To our surprise, bind() was being called! The socket was being bound to a <SOURCE-IP>:<SOURCE-PORT> of 0.0.0.0:0. Why?

This instructs the kernel to bind the socket to any IP and any port. This seemed a bit useless to us, as the kernel would already select an appropriate <SOURCE-IP> when connect() was called, based on the destination IP address and the routing table.

This bind() call seemed like a no-op. But critically, this call required the kernel to select the <SOURCE-IP> right then and there, without having any knowledge of the other 3 parts of the 4-tuple: <SOURCE-IP>, <DESTINATION-IP>, and <DESTINATION-PORT>. The kernel would therefore have only 65536 possible choices and might return EADDRINUSE, as per the bind() manpage:

EADDRINUSE (Internet domain sockets) The port number was specified as zero in the socket address structure, but, upon attempting to bind to an ephemeral port, it was determined that all port numbers in the ephemeral port range are currently in use. See the discussion of /proc/sys/net/ipv4/ip_local_port_range ip(7).

Unbeknownst to us, we had been operating for a very long time with far lower of a tolerance threshold than expected -- the ephemeral port range was effectively a limit to how much traffic we could tolerate per routing layer instance, while we thought no such limitation existed.

The Fix

Reading further in Bind before connect yields the fix: just set the SO_REUSEADDR socket option before the bind() call. In Erlang this is done by simply passing {reuseaddr, true}.

At this point we thought we had our answer, but we had to be sure. We decided to test it.

____________________

#### Written request A:
List each distinct placeholder in angle brackets that appears in the passage on the bind() call, giving each one once.
The records below have no connection to the passage on the bind() call.

____________________

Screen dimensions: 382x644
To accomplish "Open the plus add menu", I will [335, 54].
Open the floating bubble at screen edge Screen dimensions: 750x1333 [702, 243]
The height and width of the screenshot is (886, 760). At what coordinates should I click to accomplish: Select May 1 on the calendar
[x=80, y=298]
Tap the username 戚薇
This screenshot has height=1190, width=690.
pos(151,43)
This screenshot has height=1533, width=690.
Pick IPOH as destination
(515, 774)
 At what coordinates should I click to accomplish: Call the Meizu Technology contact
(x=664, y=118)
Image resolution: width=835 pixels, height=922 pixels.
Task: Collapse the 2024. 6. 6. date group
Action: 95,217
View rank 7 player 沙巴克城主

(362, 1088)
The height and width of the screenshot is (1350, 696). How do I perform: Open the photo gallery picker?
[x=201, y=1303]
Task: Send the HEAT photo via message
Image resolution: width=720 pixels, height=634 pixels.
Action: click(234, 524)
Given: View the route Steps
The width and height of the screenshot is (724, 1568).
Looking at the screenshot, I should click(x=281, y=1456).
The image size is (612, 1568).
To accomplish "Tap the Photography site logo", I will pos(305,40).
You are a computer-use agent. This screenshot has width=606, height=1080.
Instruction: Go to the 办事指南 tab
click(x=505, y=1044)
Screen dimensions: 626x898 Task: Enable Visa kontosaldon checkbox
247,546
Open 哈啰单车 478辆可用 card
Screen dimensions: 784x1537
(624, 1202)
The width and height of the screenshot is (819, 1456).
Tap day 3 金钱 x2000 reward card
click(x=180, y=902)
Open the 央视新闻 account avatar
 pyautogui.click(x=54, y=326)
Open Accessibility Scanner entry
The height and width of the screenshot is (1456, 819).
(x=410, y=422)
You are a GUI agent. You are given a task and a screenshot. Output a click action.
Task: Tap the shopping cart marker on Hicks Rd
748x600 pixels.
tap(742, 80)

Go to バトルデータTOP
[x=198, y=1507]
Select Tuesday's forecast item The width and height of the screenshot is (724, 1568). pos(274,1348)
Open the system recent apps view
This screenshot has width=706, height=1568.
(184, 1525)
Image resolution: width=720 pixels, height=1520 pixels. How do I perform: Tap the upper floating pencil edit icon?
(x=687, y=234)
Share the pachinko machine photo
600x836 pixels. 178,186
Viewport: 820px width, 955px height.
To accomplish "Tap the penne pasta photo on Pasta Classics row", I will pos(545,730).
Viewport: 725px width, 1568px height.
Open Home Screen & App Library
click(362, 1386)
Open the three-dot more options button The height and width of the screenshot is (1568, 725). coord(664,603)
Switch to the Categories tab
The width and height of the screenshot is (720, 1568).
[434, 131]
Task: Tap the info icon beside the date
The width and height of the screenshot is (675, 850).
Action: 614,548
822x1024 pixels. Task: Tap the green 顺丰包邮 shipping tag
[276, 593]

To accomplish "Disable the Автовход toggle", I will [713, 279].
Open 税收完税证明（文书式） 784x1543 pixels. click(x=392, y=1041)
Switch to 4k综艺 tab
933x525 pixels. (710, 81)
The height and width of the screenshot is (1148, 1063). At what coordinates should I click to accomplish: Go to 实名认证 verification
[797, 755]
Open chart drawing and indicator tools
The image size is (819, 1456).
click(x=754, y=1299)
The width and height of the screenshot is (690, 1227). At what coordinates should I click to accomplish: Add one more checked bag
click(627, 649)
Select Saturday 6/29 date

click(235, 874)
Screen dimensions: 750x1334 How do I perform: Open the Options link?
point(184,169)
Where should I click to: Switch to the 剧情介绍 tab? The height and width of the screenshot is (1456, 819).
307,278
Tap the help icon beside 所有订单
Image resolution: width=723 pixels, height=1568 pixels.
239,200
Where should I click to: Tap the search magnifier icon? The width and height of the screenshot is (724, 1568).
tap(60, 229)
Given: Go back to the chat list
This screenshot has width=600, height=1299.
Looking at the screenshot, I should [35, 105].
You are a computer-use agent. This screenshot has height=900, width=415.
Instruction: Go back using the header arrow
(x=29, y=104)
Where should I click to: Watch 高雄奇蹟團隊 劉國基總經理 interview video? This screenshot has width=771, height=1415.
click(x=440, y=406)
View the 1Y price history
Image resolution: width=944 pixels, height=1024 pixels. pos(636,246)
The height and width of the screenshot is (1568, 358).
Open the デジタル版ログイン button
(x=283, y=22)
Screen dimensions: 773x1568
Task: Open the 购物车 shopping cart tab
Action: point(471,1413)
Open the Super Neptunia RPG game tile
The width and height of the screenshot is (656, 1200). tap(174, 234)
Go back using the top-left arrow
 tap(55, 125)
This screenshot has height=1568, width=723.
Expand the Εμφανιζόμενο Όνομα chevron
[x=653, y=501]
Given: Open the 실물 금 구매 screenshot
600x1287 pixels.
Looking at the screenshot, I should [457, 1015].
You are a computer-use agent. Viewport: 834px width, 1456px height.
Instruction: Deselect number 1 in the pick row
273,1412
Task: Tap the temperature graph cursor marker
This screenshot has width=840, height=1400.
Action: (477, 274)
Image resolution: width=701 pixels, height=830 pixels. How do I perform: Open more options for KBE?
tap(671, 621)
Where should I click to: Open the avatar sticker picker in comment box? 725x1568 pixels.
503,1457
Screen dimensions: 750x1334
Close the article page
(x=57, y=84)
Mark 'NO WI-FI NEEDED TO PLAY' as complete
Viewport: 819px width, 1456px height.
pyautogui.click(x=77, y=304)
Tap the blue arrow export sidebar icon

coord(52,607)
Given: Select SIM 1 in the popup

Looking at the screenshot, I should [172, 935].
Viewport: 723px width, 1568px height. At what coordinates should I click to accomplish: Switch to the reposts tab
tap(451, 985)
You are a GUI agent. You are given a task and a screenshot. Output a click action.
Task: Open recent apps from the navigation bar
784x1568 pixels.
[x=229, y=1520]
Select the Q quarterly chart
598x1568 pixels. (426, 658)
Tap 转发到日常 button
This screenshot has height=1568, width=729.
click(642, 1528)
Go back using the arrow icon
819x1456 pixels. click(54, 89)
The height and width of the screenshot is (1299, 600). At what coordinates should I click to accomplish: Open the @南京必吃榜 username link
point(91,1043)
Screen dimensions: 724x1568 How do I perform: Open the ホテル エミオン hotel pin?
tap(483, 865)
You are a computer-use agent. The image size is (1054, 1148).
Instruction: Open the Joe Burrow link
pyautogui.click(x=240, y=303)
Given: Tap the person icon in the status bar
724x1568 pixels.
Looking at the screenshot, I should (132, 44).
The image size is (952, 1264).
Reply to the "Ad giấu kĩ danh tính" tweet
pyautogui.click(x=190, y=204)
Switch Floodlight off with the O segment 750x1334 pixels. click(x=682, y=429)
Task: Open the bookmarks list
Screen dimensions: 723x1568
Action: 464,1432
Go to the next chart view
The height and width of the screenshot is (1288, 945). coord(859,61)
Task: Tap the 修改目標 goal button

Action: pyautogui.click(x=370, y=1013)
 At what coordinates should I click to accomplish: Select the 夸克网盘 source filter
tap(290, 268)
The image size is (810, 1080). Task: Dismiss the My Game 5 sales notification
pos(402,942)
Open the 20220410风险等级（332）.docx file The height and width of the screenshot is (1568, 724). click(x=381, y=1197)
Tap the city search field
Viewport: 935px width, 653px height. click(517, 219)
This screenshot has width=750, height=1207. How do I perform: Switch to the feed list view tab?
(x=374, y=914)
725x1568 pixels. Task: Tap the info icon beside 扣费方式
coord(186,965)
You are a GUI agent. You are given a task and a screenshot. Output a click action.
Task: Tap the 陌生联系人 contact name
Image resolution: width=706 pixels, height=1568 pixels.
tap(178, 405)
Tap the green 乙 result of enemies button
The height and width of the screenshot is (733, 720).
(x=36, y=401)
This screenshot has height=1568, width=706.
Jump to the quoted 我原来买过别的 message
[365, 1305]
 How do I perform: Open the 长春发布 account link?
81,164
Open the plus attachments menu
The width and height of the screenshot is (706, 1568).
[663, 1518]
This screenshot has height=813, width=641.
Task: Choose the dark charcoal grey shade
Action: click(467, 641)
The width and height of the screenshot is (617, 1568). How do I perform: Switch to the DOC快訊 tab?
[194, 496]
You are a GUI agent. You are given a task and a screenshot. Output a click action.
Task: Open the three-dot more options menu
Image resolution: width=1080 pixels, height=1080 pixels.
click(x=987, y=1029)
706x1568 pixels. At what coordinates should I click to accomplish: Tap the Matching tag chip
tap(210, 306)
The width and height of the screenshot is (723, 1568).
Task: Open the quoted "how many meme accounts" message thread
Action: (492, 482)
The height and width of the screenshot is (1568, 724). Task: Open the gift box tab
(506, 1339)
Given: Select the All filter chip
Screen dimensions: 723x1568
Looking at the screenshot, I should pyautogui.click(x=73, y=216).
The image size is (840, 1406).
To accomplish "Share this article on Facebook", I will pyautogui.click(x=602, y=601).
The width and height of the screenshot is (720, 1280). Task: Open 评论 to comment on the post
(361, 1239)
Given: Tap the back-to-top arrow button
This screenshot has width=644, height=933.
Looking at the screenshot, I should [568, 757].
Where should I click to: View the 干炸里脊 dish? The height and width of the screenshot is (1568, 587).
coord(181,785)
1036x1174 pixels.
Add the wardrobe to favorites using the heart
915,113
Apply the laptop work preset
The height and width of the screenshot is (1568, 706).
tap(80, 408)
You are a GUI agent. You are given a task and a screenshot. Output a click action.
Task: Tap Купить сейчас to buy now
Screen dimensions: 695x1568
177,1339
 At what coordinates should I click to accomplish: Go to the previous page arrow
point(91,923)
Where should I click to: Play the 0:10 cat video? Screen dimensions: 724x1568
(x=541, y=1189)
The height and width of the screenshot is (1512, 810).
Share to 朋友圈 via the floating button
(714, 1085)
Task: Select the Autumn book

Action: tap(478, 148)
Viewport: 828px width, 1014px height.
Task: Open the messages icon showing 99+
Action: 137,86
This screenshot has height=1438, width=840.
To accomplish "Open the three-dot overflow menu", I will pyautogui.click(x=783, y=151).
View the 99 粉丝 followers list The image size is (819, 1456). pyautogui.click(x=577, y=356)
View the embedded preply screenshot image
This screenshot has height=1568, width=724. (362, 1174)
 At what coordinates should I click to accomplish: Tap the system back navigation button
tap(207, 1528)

____________________

#### Written request B:
Filter the records, keeping every line that contains the string "size". Case counts.

#### Complete response A:
<SOURCE-IP>, <SOURCE-PORT>, <DESTINATION-IP>, <DESTINATION-PORT>

#### Complete response B:
The image size is (612, 1568).
The image size is (819, 1456).
You are a computer-use agent. The image size is (1054, 1148).
The image size is (952, 1264).
The image size is (810, 1080). Task: Dismiss the My Game 5 sales notification
The image size is (840, 1406).
View the 99 粉丝 followers list The image size is (819, 1456). pyautogui.click(x=577, y=356)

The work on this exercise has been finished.